During the reporting period, sixteen incidents of sexual and gender-based violence by security forces or plain-clothes armed men in Khartoum in the context of protests were verified through first hand sources by the Joint Office. They included seven cases of gang rape by uniformed personnel.
Inter-communal violence has intensified since the coup, particularly in North and West Darfur, leading to large scale loss of life and destruction of property and means of subsistence. The loss of at least 172 lives following the communal violence in Kerenik, West Darfur from 22 to 24 April 2022, demonstrated the continued gaps in the protection of civilians.

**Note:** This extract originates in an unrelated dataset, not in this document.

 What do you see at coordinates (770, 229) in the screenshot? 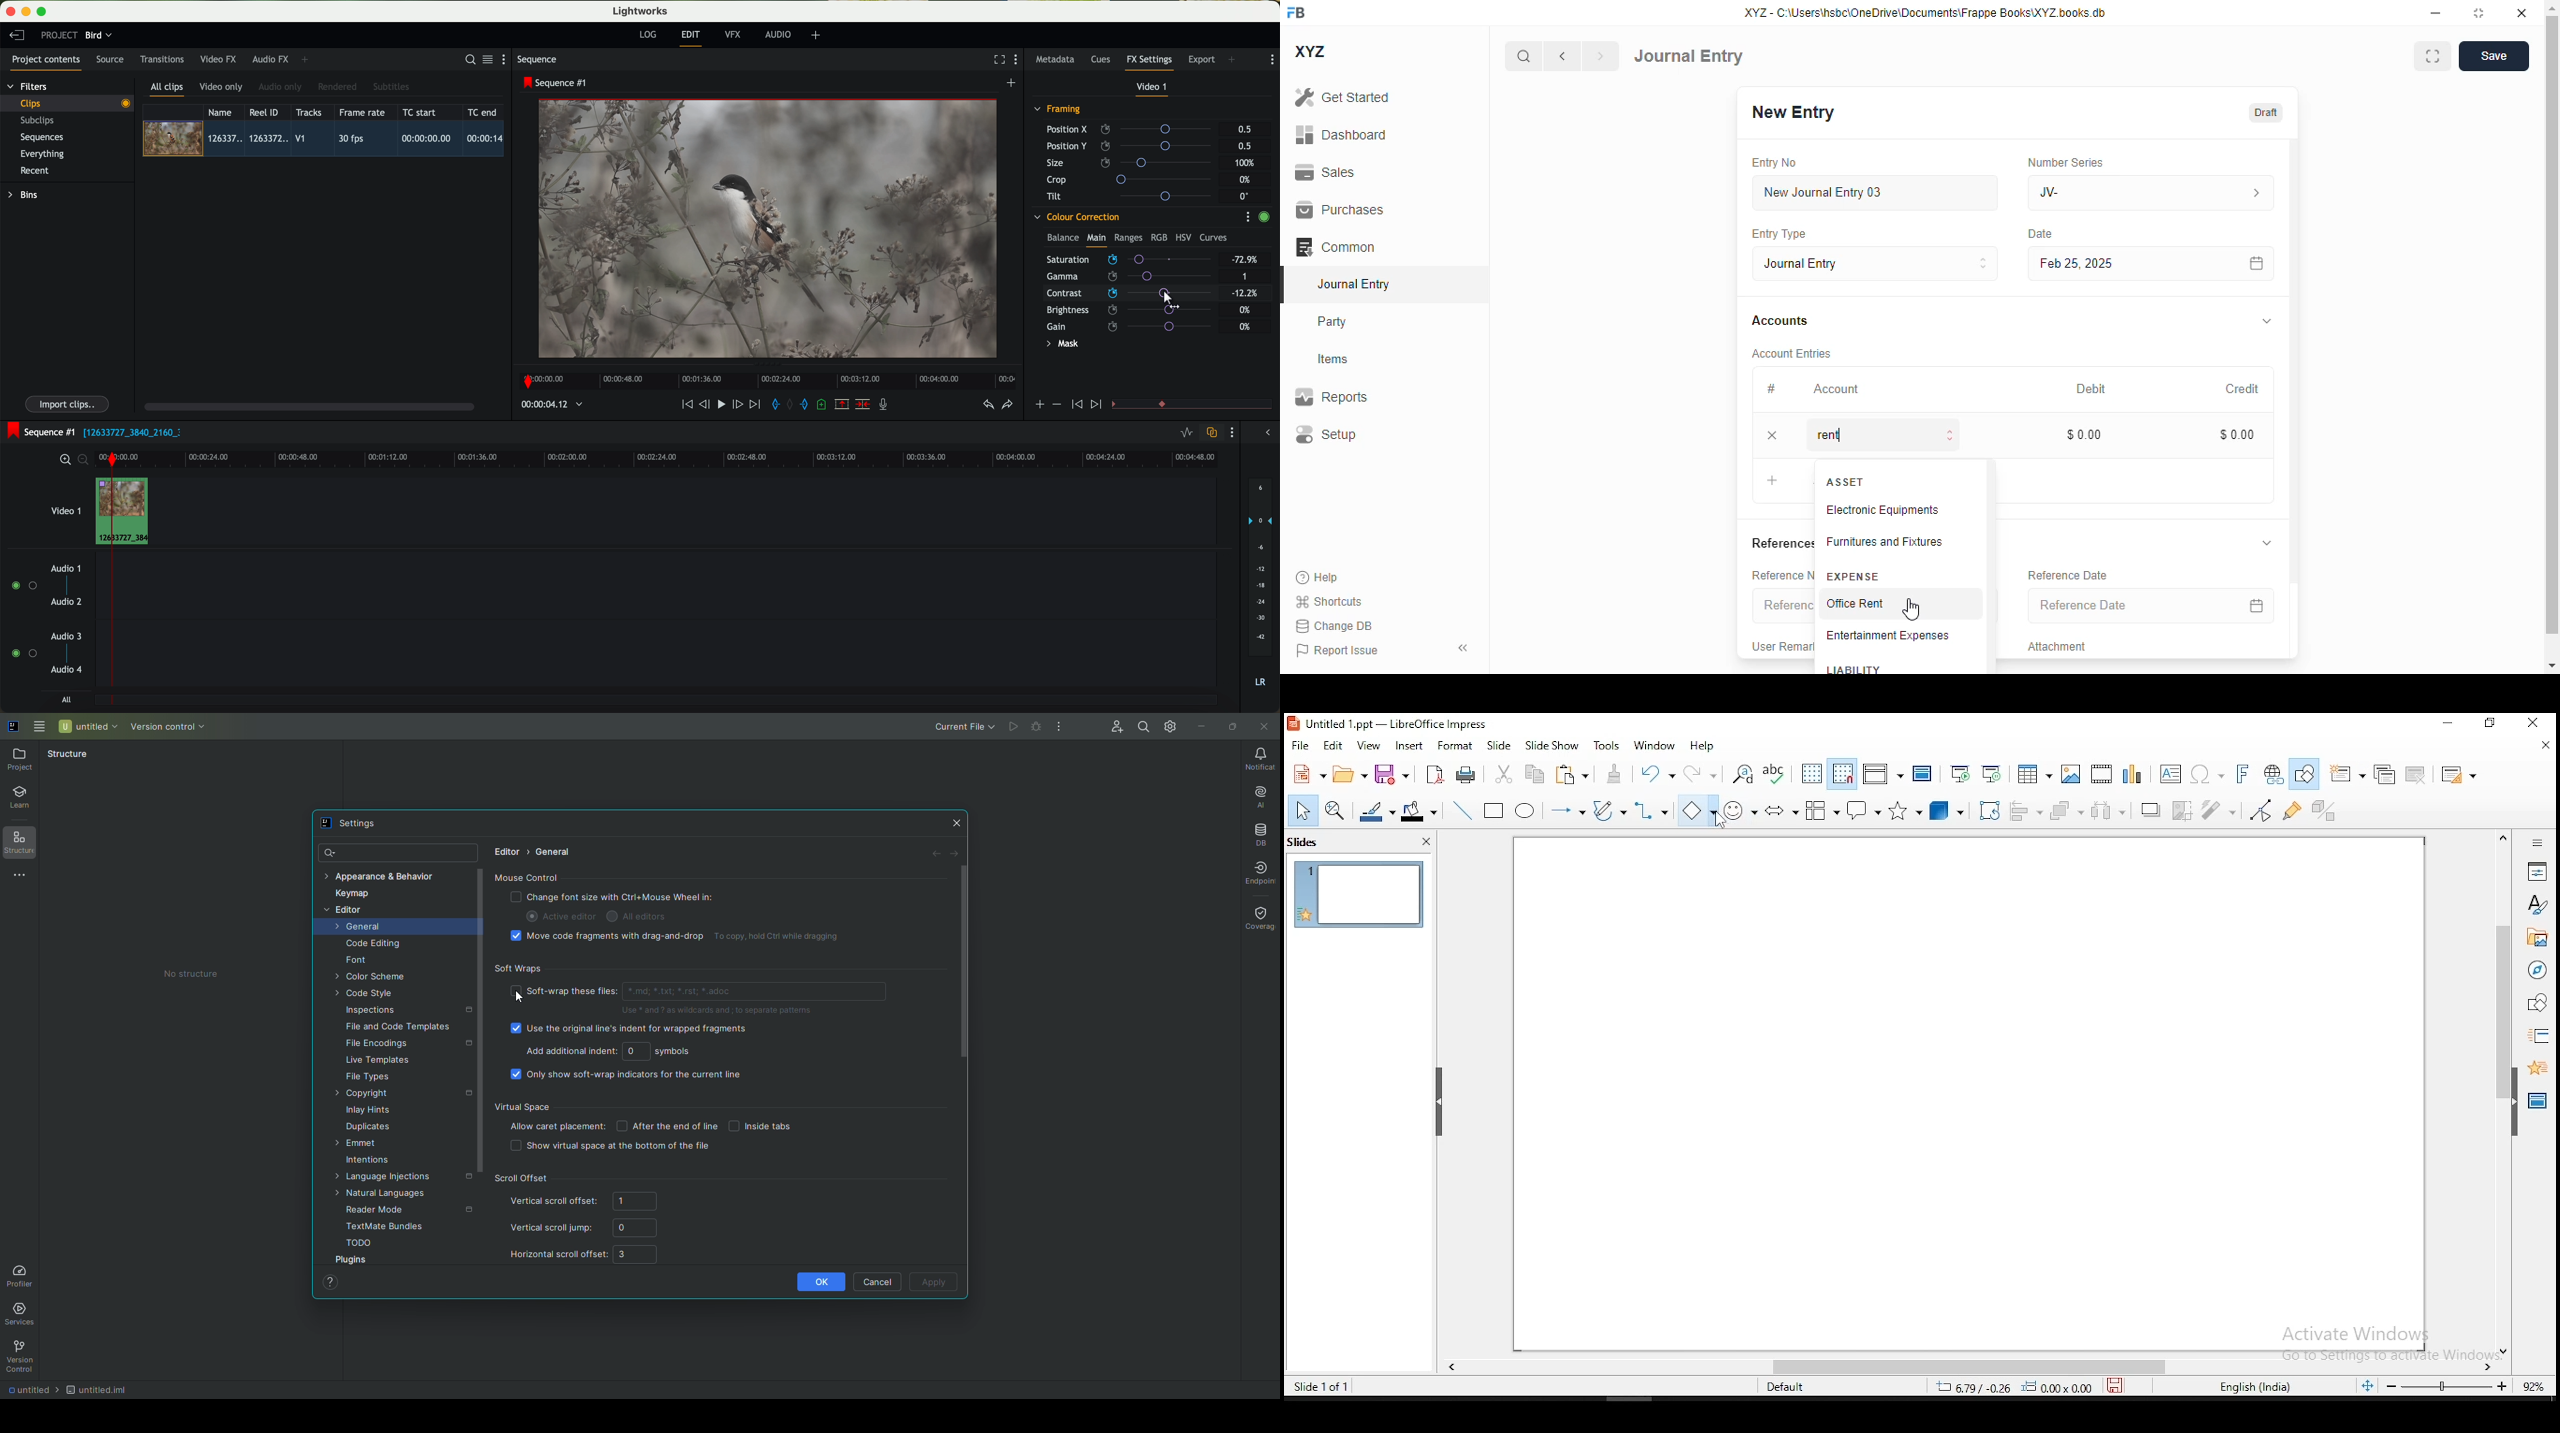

During the enhanced interactive dialogue, some States highlighted the continuing human rights violations, as well as women’s rights issues and emphasised the need for respect and protection of their rights. The Netherlands, the United States of America and Ireland, as well as non- governmental organisations like International Federation for Human Rights Leagues and Lawyers’ Rights Watch- Canada, expressed concern over the lack of accountability for perpetrators of human rights violations in the country and the deteriorating security and human rights situation.
Australia, Iceland and The European Union also raised concerns over the high number of reported cases of violent attacks against peaceful protestors, human rights defenders and journalists, unlawful killings with over 200 people killed in intercommunal violence in Darfur, sexual and gender-based violence and arbitrary detentions. They call on Sudan’s military authorities to immediately end their campaign of violence against civilians, release all those detained since 25 October and end violence against peaceful protestors and human rights defenders, including women human rights defenders. Malawi also reiterated the need to ensure accountability for all violations against the perpetrators, and reparations for the victims.
ISHR calls on the Council to support the request of more than 54 NGOs for the adoption of a resolution to ensure continued attention to the human rights situation in Sudan, and to prioritise independent investigation by international and regional human rights mechanisms into atrocities committed against protestors, especially women and girls, from 13 December 2018 to date. Access to justice for women must be ensured, as well as accelerating reform of military and security forces to eliminate growing risks of State militarisation, attacks on democratic transformation and fundamental freedoms, and grant women human rights defenders access to fully participate in these processes.